Speaker
Description
There is a class of physical devices that contain several discrete modules in a single package but which are represented in the kernel as separate entities. An example of such devices is the Qualcomm WCN/QCA family of WLAN/Bluetooth adapter chipsets.
Typically the WLAN and Bluetooth modules will have their own device-tree nodes - one under the PCI bridge (WLAN) and one under the serial node (Bluetooth). The relevant drivers will bind to these devices and consume assigned resources (which are usually already reference counted).
The problem arises when the two modules packaged together have interdependencies - for instance: a chipset may require a certain delay between powering-up the Bluetooth and WLAN modules (an example: Qualcomm QCA6490). In this case, reference counting alone is not sufficient and we need more fine-grained serialization.

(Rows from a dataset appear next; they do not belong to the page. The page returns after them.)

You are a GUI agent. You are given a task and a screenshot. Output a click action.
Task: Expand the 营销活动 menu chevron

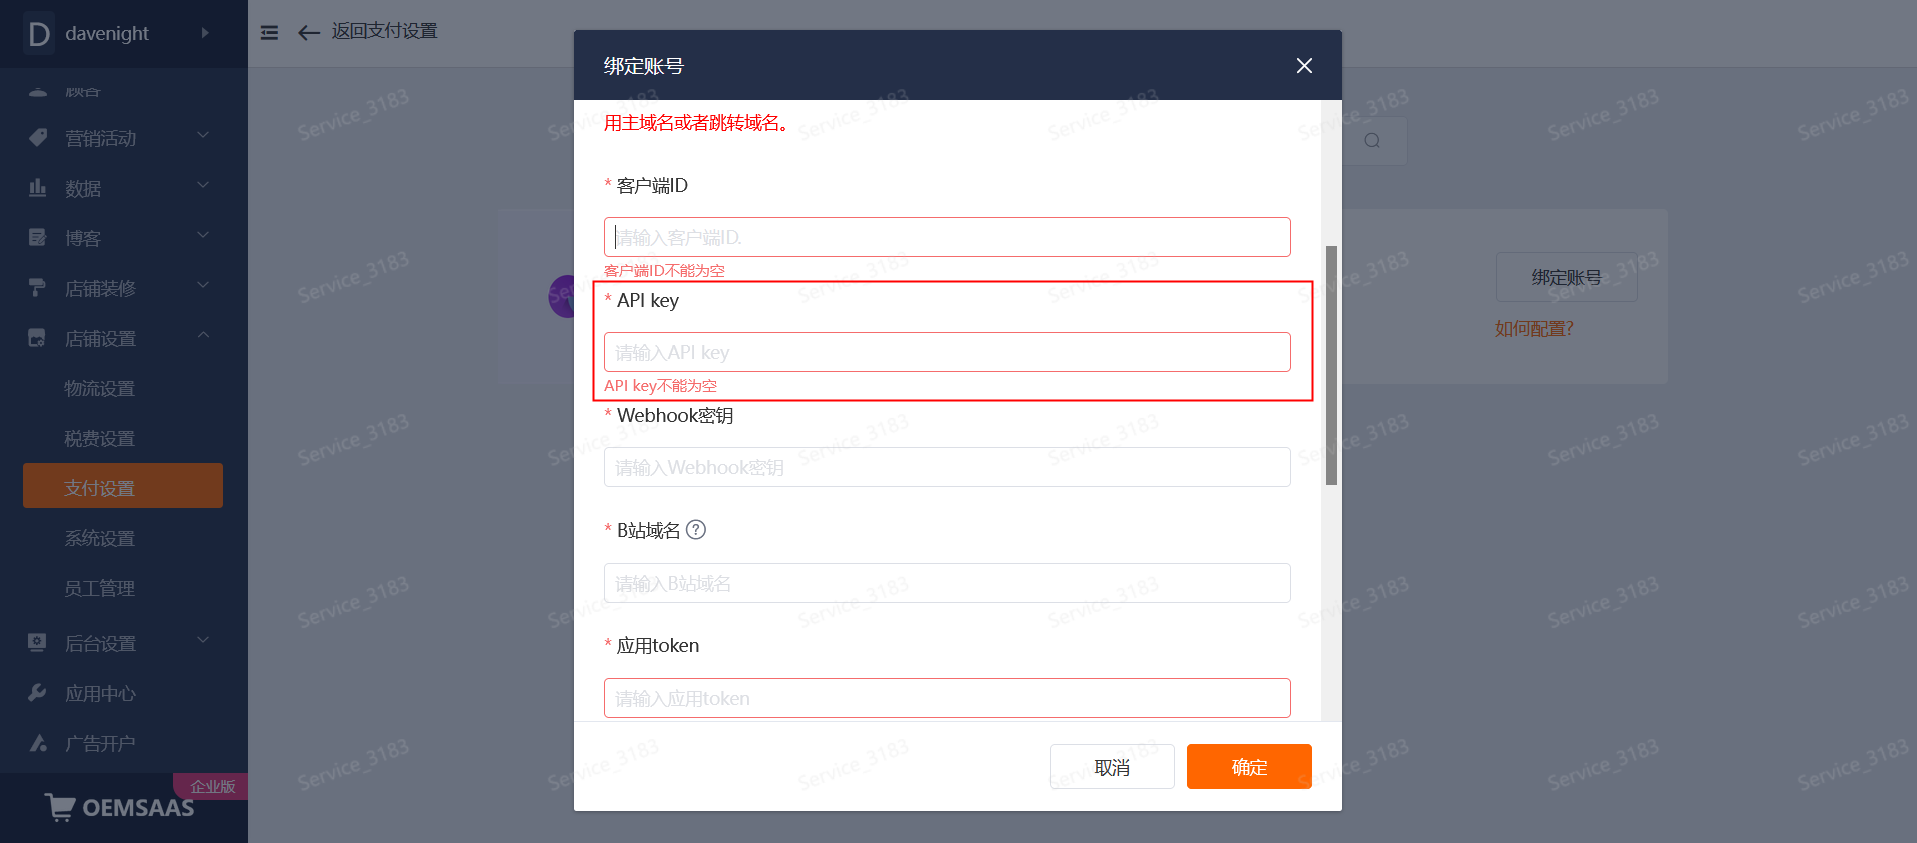tap(203, 135)
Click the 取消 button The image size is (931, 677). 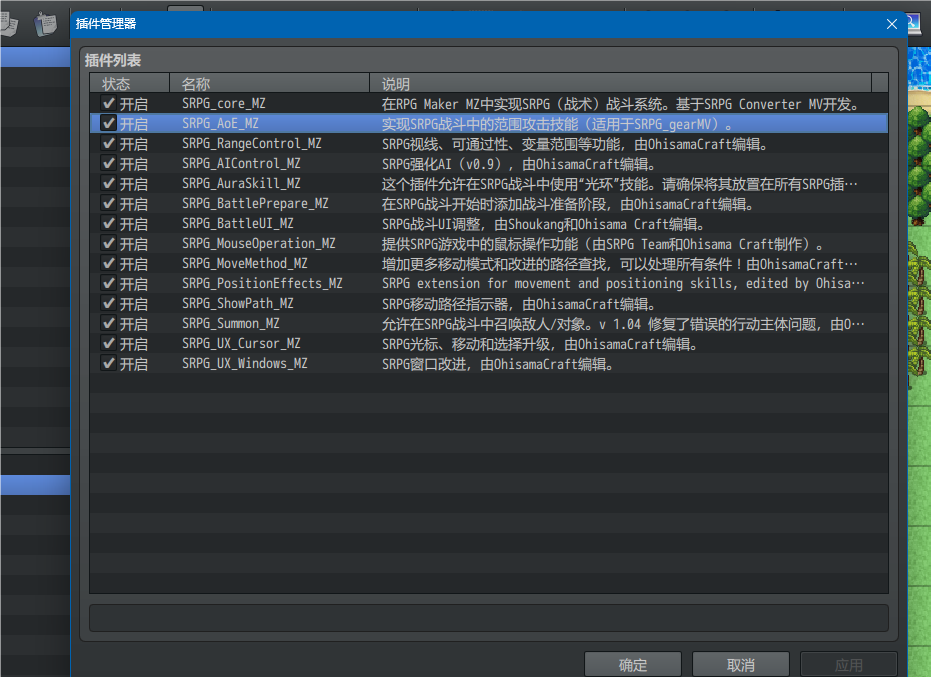pyautogui.click(x=741, y=665)
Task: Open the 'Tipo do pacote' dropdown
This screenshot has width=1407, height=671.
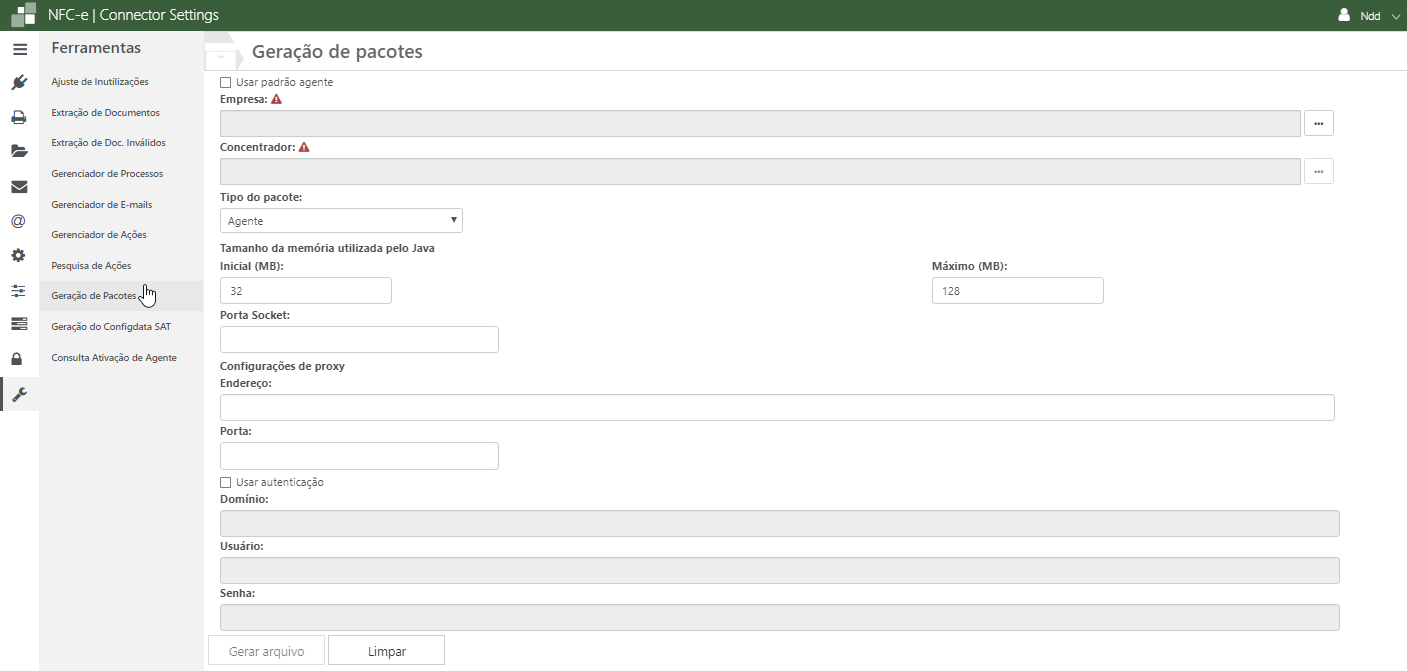Action: click(x=341, y=221)
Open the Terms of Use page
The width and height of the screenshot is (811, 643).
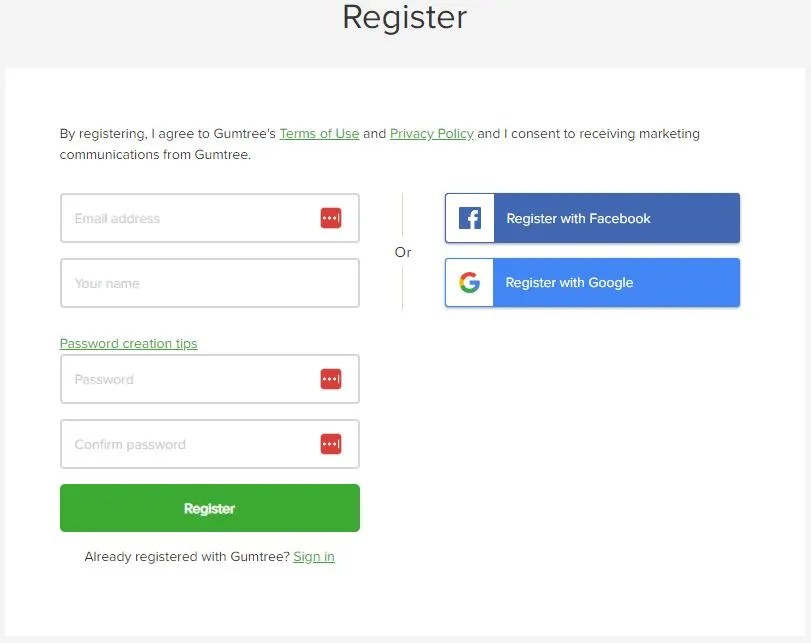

In order to support such devices, a new driver subsystem has been proposed: the power sequencing framework[1]. It allows to abstract the shared powering-up/-down operations for multiple devices into a separate power sequence provider which knows about any possible interactions between the modules it services. The new subsystem allows for a flexible representation of the underlying hardware (e.g.: the power management unit of the WCN/QCA chips is the device node to which the power sequencer binds but on the device-tree it is represented as a PMIC exposing a set of regulators consumed by WLAN and Bluetooth nodes).
This talk will present the idea behind the new subsystem, the provider and consumer programming interfaces for drivers and how we enabled WiFi and Bluetooth support upstream for several Qualcomm platforms with the first driver based on the pwrseq framework.